Stored data:
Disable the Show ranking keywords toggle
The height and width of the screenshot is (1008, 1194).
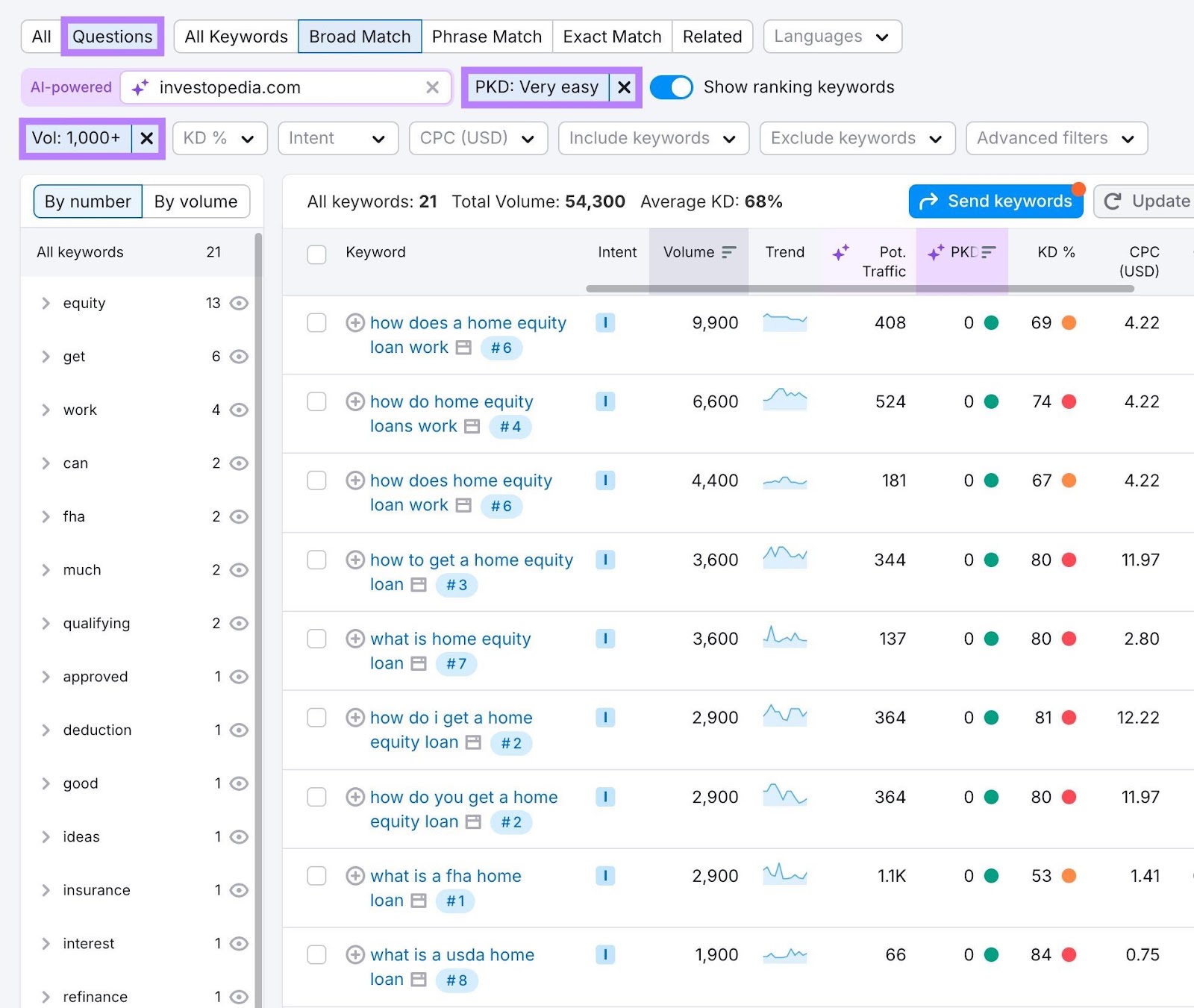[x=670, y=87]
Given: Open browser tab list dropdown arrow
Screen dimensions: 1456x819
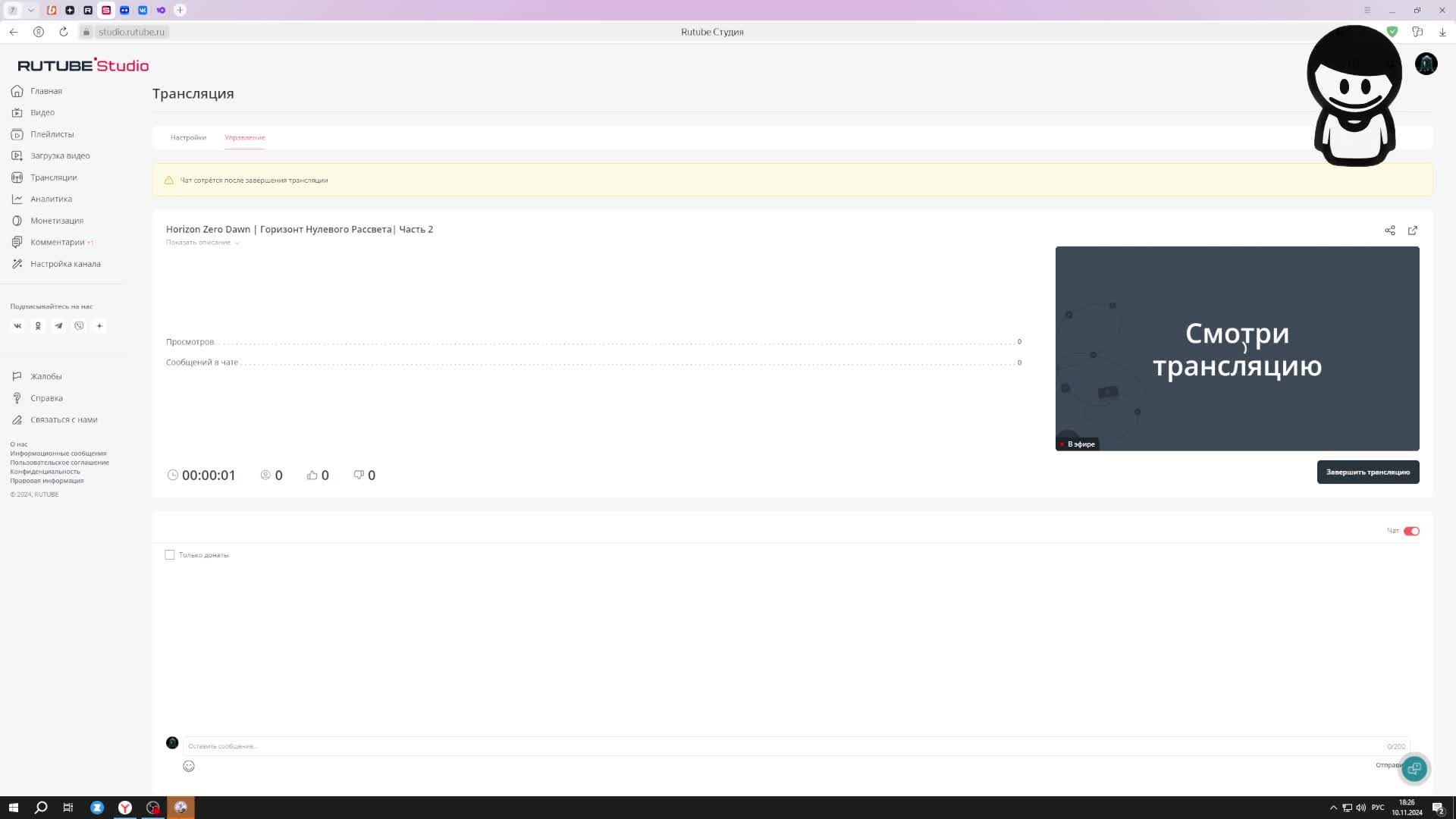Looking at the screenshot, I should (x=31, y=10).
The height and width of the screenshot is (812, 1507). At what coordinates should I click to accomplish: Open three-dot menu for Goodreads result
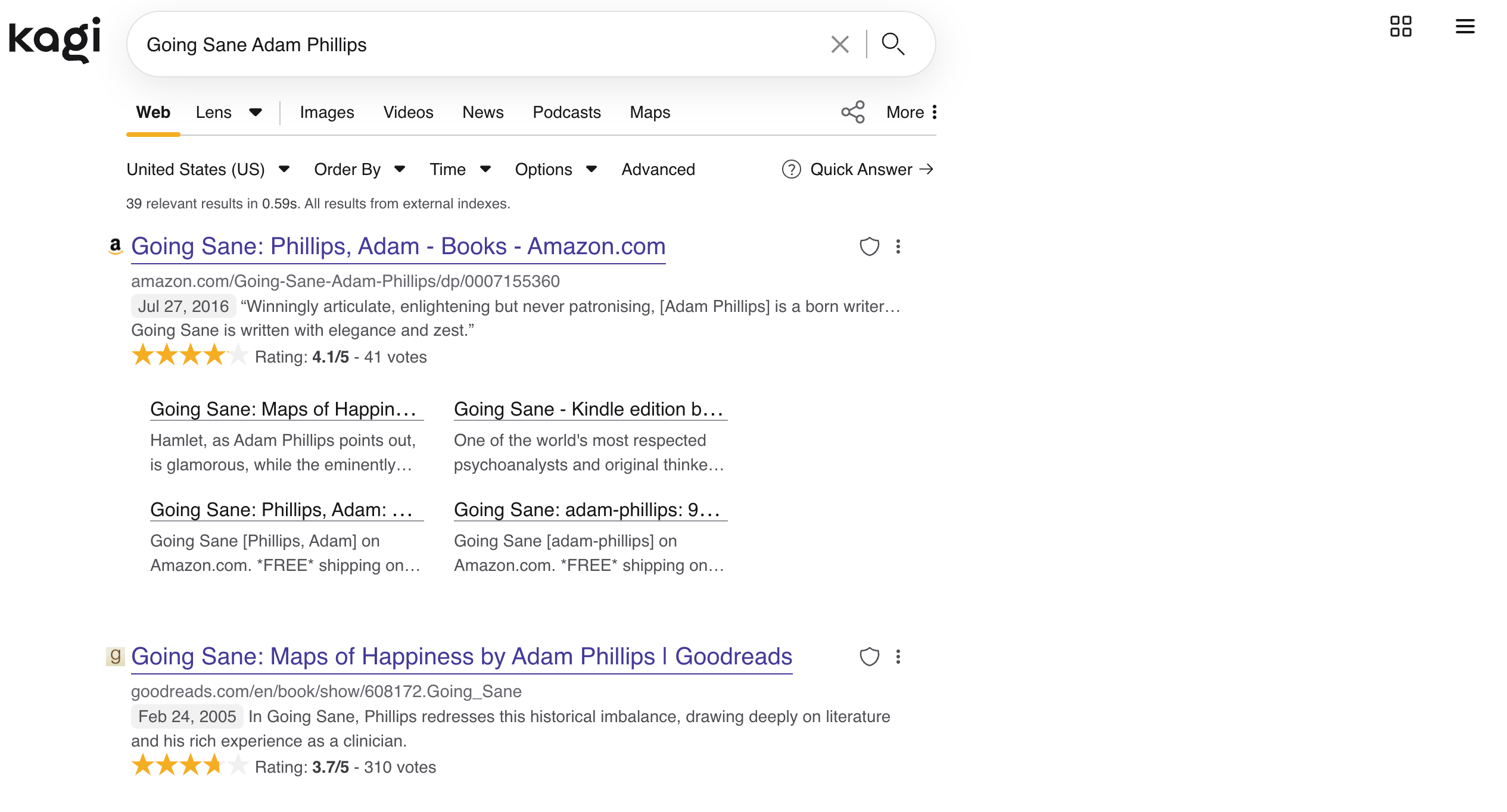pos(898,657)
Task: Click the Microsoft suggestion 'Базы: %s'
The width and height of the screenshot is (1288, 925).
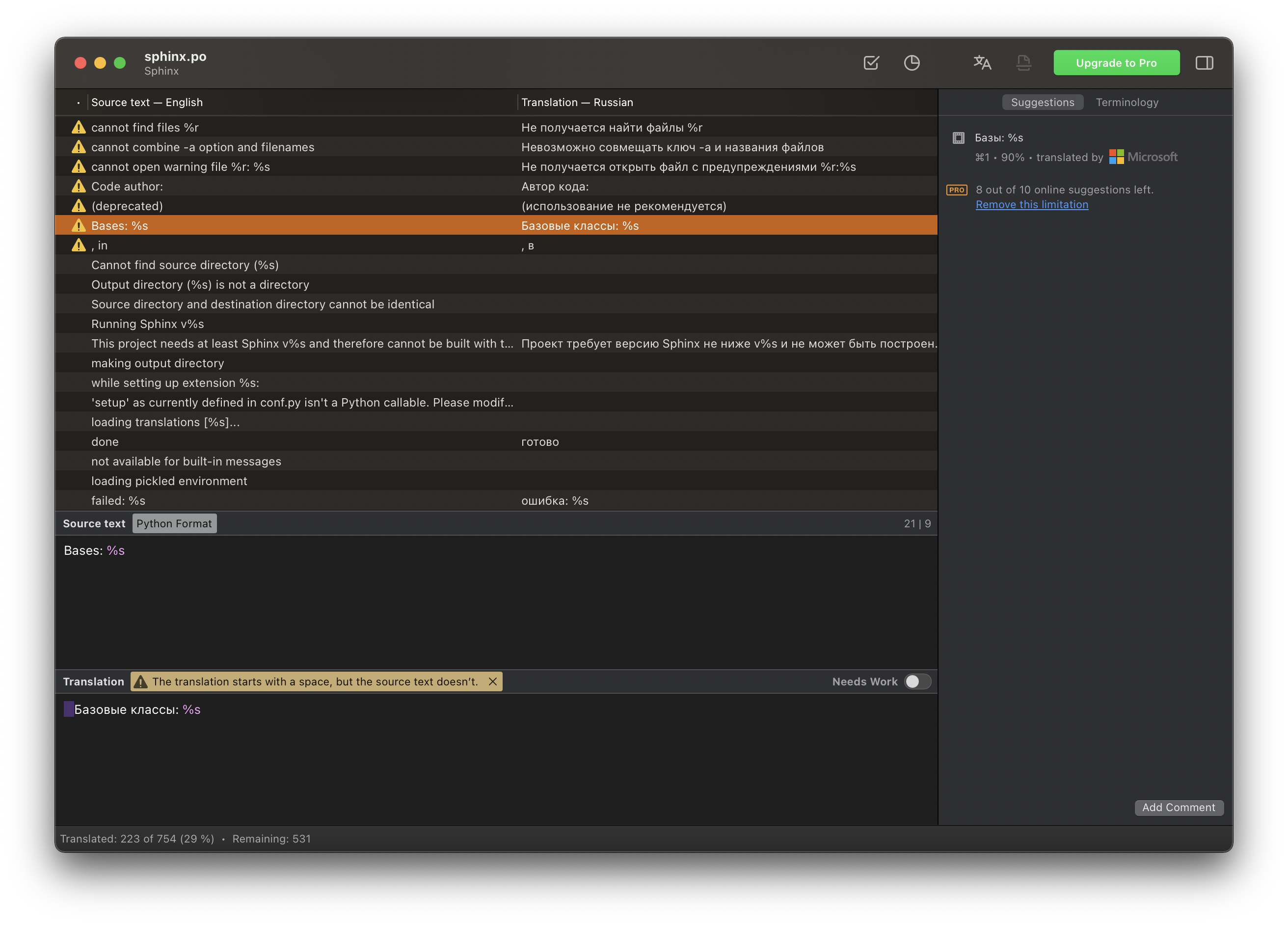Action: tap(999, 137)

- Activity: Your answer must be an exact repeat of the records above, with no pictures in it.

- Expected output:
Disable the Show ranking keywords toggle
The height and width of the screenshot is (1008, 1194).
[x=670, y=87]
Given: Open browser tab list dropdown arrow
Screen dimensions: 1456x819
Looking at the screenshot, I should (x=31, y=10).
The height and width of the screenshot is (812, 1507). At what coordinates should I click to accomplish: Open three-dot menu for Goodreads result
pos(898,657)
Task: Click the Microsoft suggestion 'Базы: %s'
The width and height of the screenshot is (1288, 925).
Action: tap(999, 137)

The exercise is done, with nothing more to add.